The patients in the present study had “very little language impairment compared to neurotypical children. So that means that the right hemisphere is really taking over most of the functions [in these children],” says Catani, who was not involved in the study.

Three-D reconstructions of the brains of children who had perinatal strokes (L1-L6) and healthy children from the NIH Pediatric MRI Data Repository (C1- C4). Right lateralization of the arcuate fasciculus, pictured here in yellow (posterior segment), red (long segment), and green (anterior segment), is important for language development after stroke according to François et al. 
C. François et al., “Right structural and functional reorganization in 4-year-old children with perinatal arterial ischemic stroke predict language production,” eNeuro, ENEURO.0447-18.2019, 2019.  


Brain plasticity in adults and older children after stroke

The results add to previous data about stroke recovery in adults and in children.

Catani notes that the findings are in line with those of a previous study he led, which found that the volume of the right long segment of the AF was positively correlated with how well adult patients regained language abilities six months after stroke.

The growing evidence that children can recover from these perinatal strokes may give reassurance to the families of children who’ve had them, says Torsten Baldeweg, a cognitive neuroscientist at University College London and the UCL Great Ormond Street Institute of Child Health who was not involved in the present study.
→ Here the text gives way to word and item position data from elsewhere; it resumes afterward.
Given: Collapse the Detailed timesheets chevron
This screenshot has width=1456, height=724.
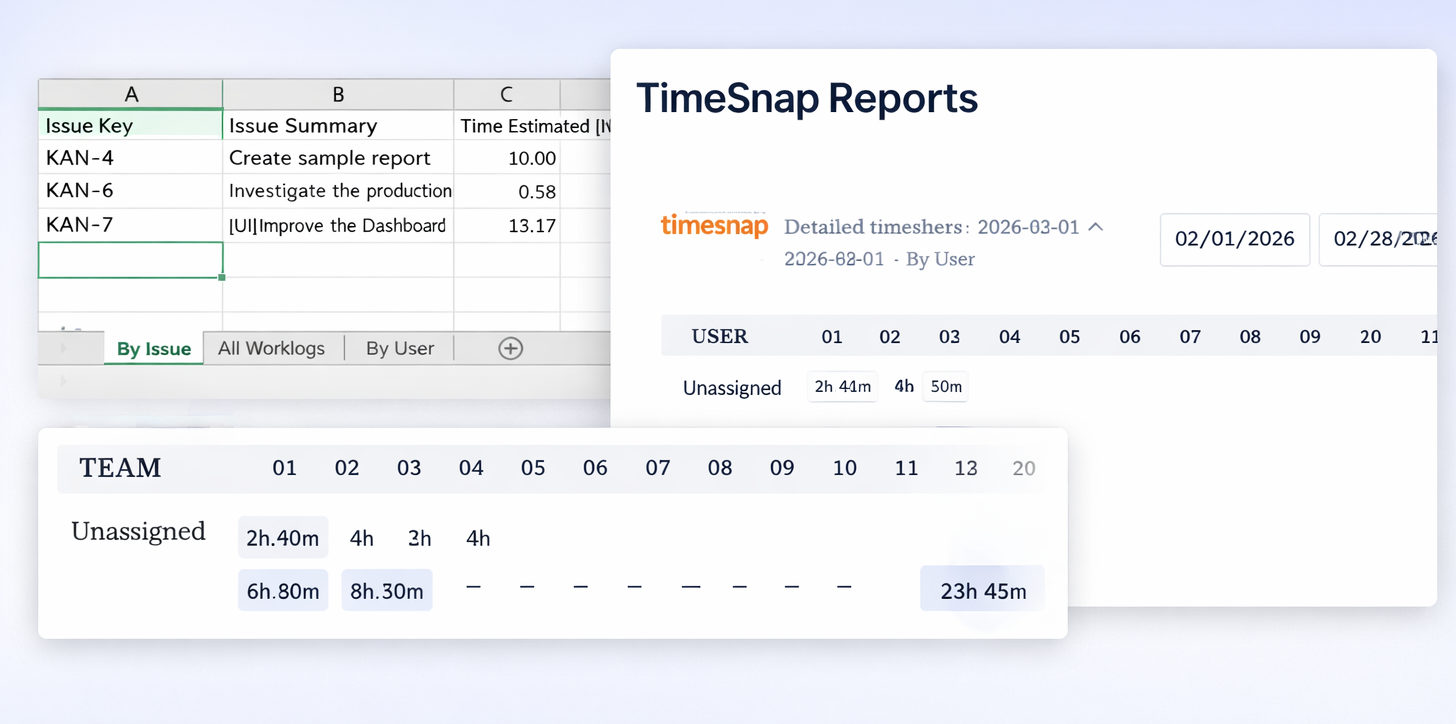Looking at the screenshot, I should coord(1095,227).
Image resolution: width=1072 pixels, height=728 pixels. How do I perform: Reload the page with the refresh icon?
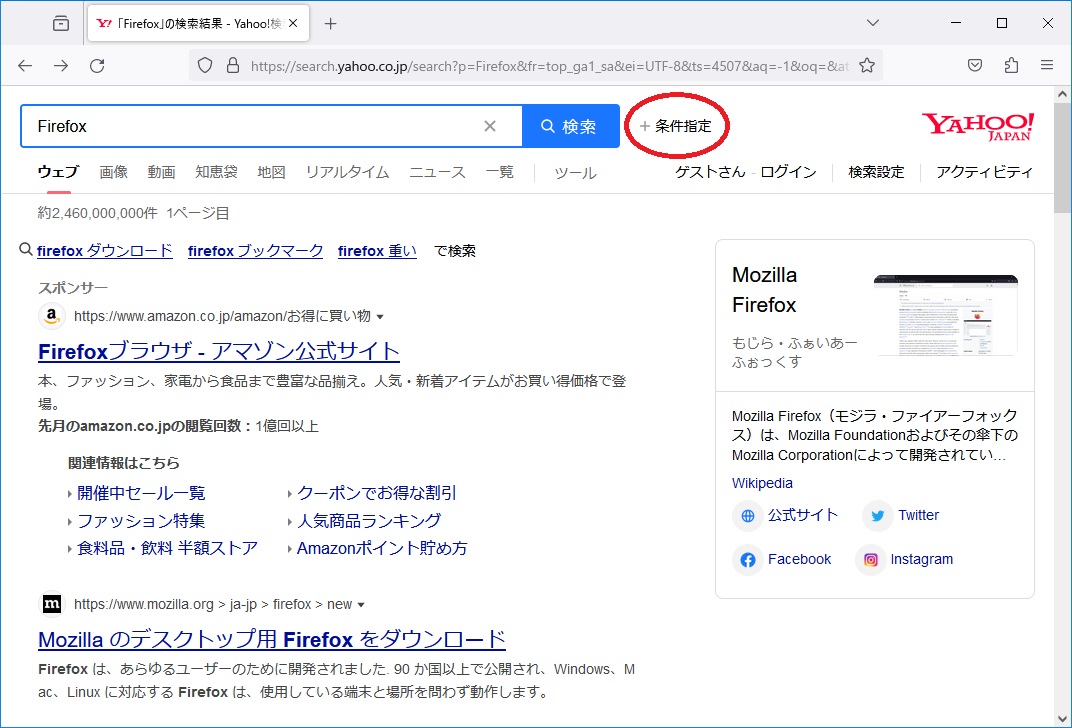(97, 66)
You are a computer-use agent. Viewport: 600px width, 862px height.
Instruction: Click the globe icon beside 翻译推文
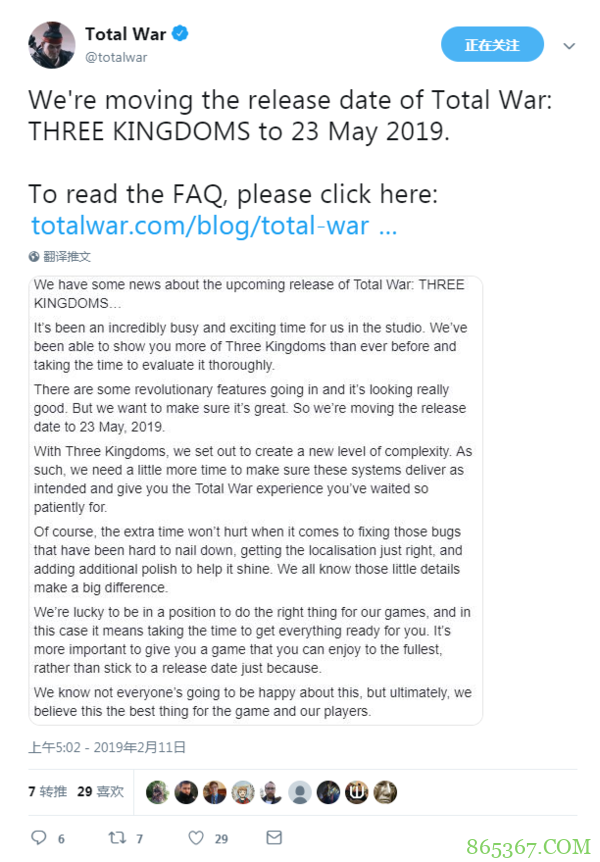point(34,256)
Bosch’s results are also somewhat similar to Baldeweg’s from a recent study in older children who had had left hemisphere neonatal strokes. He and his colleagues found that a functional lateralization toward the right—meaning that the right side of the brain was more active than the left during language tasks, according to functional MRI data—was tied to a better recovery of language abilities.

Baldeweg notes, however, that his study did not find that structural lateralization—having larger language-related structures on the right—was as important as it seems to be in the present study and notes the difficulty of drawing conclusions from small sample sizes.

The study authors note this limitation. “I want to make it very clear that we have a very small sample. This is a very difficult sample to get and we could only get few patients. Thus, our results are just a first step,” Pablo Ripollés, a coauthor of the study and currently a postdoc in the psychology department at New York University, tells The Scientist in an email.

Nevertheless, the results are reason to continue studying these children as their language develops to understand more about the role of AF lateralization in language recovery after stroke.

“This speaks to the potential power of our brain to rewire itself in different ways, especially during early childhood,” Ripollés adds.

C. François et al., “Right structural and functional reorganization in 4-year-old children with perinatal arterial ischemic stroke predict language production,” eNeuroENEURO.0447-18.2019, 2019.